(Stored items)
= = =

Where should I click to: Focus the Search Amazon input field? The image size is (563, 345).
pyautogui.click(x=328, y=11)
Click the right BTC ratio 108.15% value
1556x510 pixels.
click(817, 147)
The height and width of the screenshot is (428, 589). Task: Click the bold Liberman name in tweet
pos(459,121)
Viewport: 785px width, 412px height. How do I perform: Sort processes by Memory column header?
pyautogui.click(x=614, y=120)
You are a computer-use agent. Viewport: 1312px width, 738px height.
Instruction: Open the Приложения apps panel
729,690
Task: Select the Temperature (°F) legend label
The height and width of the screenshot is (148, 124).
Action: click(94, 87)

= = =

**GOAL OF THE EXERCISE**
Print every line of the stored items above without changing a single character.

**TASK ANSWER**
Where should I click to: Focus the Search Amazon input field? The image size is (563, 345).
pyautogui.click(x=328, y=11)
Click the right BTC ratio 108.15% value
1556x510 pixels.
click(817, 147)
The height and width of the screenshot is (428, 589). Task: Click the bold Liberman name in tweet
pos(459,121)
Viewport: 785px width, 412px height. How do I perform: Sort processes by Memory column header?
pyautogui.click(x=614, y=120)
You are a computer-use agent. Viewport: 1312px width, 738px height.
Instruction: Open the Приложения apps panel
729,690
Task: Select the Temperature (°F) legend label
The height and width of the screenshot is (148, 124).
Action: click(94, 87)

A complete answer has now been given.